• What to work on
Every record gets copied exactly, and no picture goes with it.

• Working data
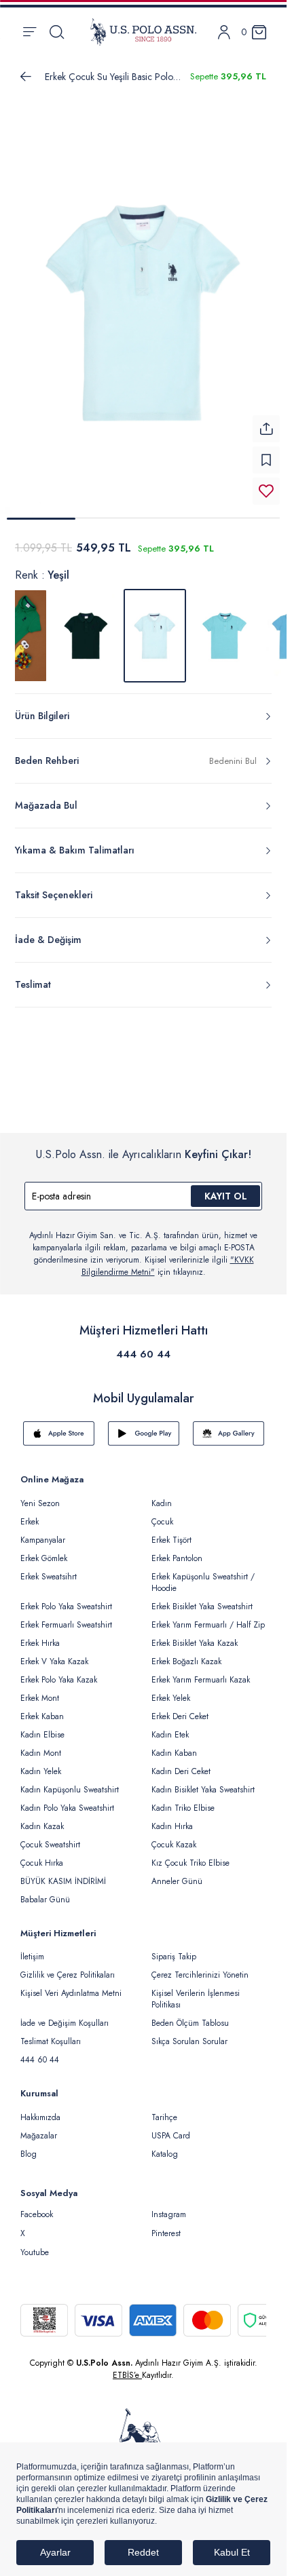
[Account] (224, 32)
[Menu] (29, 31)
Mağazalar (38, 2136)
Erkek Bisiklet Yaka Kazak (194, 1643)
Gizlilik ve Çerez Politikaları (67, 1975)
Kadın (161, 1503)
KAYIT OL (225, 1196)
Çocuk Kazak (173, 1845)
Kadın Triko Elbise (183, 1808)
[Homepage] (143, 31)
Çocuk (162, 1522)
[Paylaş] (266, 428)
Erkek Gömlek (43, 1558)
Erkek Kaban (42, 1716)
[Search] (57, 31)
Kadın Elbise (42, 1735)
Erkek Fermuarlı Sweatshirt (66, 1625)
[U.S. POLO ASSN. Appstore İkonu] (58, 1433)
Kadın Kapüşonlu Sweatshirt (69, 1790)
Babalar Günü (45, 1899)
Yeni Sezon (40, 1503)
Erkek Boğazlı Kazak (186, 1661)
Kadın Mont (40, 1753)
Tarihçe (164, 2117)
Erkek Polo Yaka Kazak (58, 1680)
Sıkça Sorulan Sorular (189, 2041)
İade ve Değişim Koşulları (64, 2023)
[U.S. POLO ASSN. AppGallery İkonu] (228, 1433)
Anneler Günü (176, 1881)
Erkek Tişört (171, 1540)
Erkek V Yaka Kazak (54, 1661)
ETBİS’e (127, 2375)
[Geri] (26, 76)
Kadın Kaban (174, 1753)
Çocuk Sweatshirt (50, 1845)
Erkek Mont (39, 1698)
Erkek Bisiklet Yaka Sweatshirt (202, 1606)
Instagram (168, 2214)
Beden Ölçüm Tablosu (190, 2023)
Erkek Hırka (40, 1643)
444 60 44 (143, 1354)
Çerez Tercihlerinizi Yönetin (200, 1975)
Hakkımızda (40, 2117)
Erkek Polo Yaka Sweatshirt (66, 1606)
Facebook (36, 2214)
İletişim (32, 1956)
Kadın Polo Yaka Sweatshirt (67, 1808)
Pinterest (166, 2233)
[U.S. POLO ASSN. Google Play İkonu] (143, 1433)
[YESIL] (85, 636)
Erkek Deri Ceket (179, 1716)
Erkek (29, 1522)
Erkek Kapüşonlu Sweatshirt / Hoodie (203, 1582)
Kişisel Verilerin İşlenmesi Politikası (195, 1999)
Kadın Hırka (172, 1826)
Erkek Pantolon (176, 1558)
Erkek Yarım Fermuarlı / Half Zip (208, 1625)
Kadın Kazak (42, 1826)
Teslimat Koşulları (50, 2041)
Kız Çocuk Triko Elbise (190, 1863)
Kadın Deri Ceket (181, 1771)
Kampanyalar (42, 1540)
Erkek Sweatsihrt (48, 1577)
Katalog (164, 2154)
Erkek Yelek (170, 1698)
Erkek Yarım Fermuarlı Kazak (200, 1680)
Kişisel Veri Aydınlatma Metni (71, 1993)
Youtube (34, 2252)
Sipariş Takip (173, 1956)
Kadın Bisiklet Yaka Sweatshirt (203, 1790)
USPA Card (170, 2136)
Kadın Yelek (40, 1771)
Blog (28, 2154)
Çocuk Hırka (41, 1863)
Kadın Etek (170, 1735)
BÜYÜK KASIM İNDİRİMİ (63, 1881)
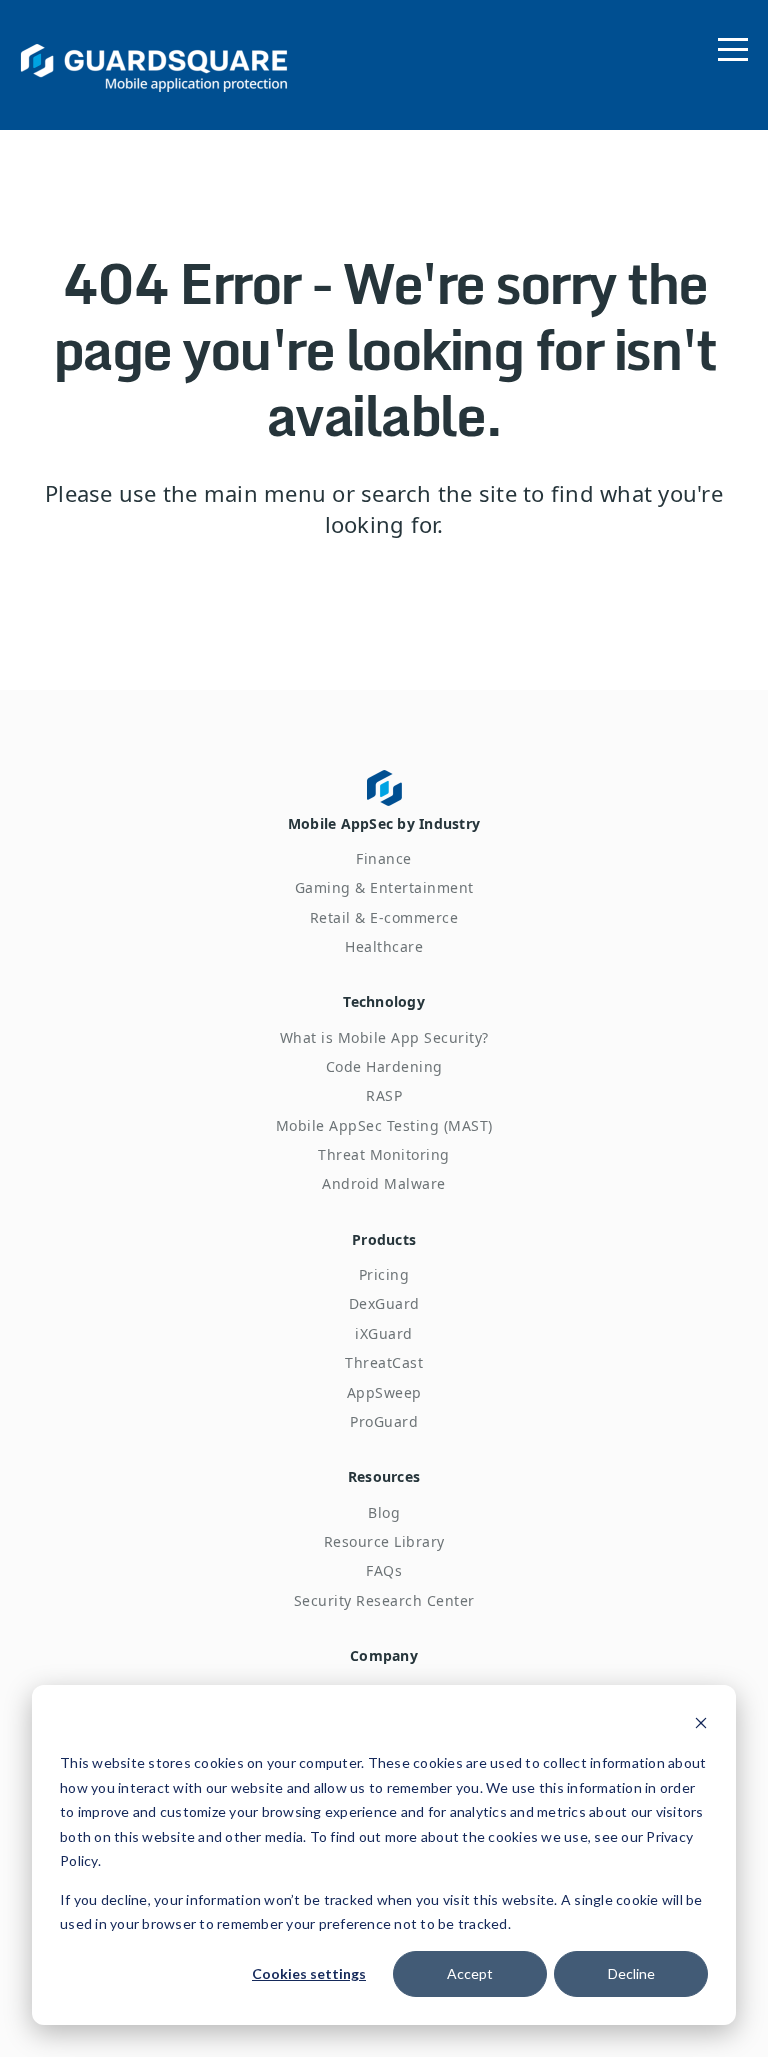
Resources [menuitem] (384, 1476)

• Task answer
[Account] (224, 32)
[Menu] (29, 31)
Mağazalar (38, 2136)
Erkek Bisiklet Yaka Kazak (194, 1643)
Gizlilik ve Çerez Politikaları (67, 1975)
Kadın (161, 1503)
KAYIT OL (225, 1196)
Çocuk Kazak (173, 1845)
Kadın Triko Elbise (183, 1808)
[Homepage] (143, 31)
Çocuk (162, 1522)
[Paylaş] (266, 428)
Erkek Gömlek (43, 1558)
Erkek Kaban (42, 1716)
[Search] (57, 31)
Kadın Elbise (42, 1735)
Erkek Fermuarlı Sweatshirt (66, 1625)
[U.S. POLO ASSN. Appstore İkonu] (58, 1433)
Kadın Kapüşonlu Sweatshirt (69, 1790)
Babalar Günü (45, 1899)
Yeni Sezon (40, 1503)
Erkek Boğazlı Kazak (186, 1661)
Kadın Mont (40, 1753)
Tarihçe (164, 2117)
Erkek Polo Yaka Kazak (58, 1680)
Sıkça Sorulan Sorular (189, 2041)
İade ve Değişim Koşulları (64, 2023)
[U.S. POLO ASSN. AppGallery İkonu] (228, 1433)
Anneler Günü (176, 1881)
Erkek Tişört (171, 1540)
Erkek V Yaka Kazak (54, 1661)
ETBİS’e (127, 2375)
[Geri] (26, 76)
Kadın Kaban (174, 1753)
Çocuk Sweatshirt (50, 1845)
Erkek Mont (39, 1698)
Erkek Bisiklet Yaka Sweatshirt (202, 1606)
Instagram (168, 2214)
Beden Ölçüm Tablosu (190, 2023)
Erkek Hırka (40, 1643)
444 60 44 (143, 1354)
Çerez Tercihlerinizi Yönetin (200, 1975)
Hakkımızda (40, 2117)
Erkek Polo Yaka Sweatshirt (66, 1606)
Facebook (36, 2214)
İletişim (32, 1956)
Kadın Polo Yaka Sweatshirt (67, 1808)
Pinterest (166, 2233)
[U.S. POLO ASSN. Google Play İkonu] (143, 1433)
[YESIL] (85, 636)
Erkek Deri Ceket (179, 1716)
Erkek (29, 1522)
Erkek Kapüşonlu Sweatshirt / Hoodie (203, 1582)
Kişisel Verilerin İşlenmesi Politikası (195, 1999)
Kadın Hırka (172, 1826)
Erkek Pantolon (176, 1558)
Erkek Yarım Fermuarlı / Half Zip (208, 1625)
Kadın Kazak (42, 1826)
Teslimat Koşulları (50, 2041)
Kız Çocuk Triko Elbise (190, 1863)
Kadın Deri Ceket (181, 1771)
Kampanyalar (42, 1540)
Erkek Sweatsihrt (48, 1577)
Katalog (164, 2154)
Erkek Yelek (170, 1698)
Erkek Yarım Fermuarlı Kazak (200, 1680)
Kişisel Veri Aydınlatma Metni (71, 1993)
Youtube (34, 2252)
Sipariş Takip (173, 1956)
Kadın Bisiklet Yaka Sweatshirt (203, 1790)
USPA Card (170, 2136)
Kadın Yelek (40, 1771)
Blog (28, 2154)
Çocuk Hırka (41, 1863)
Kadın Etek (170, 1735)
BÜYÜK KASIM İNDİRİMİ (63, 1881)
Resources [menuitem] (384, 1476)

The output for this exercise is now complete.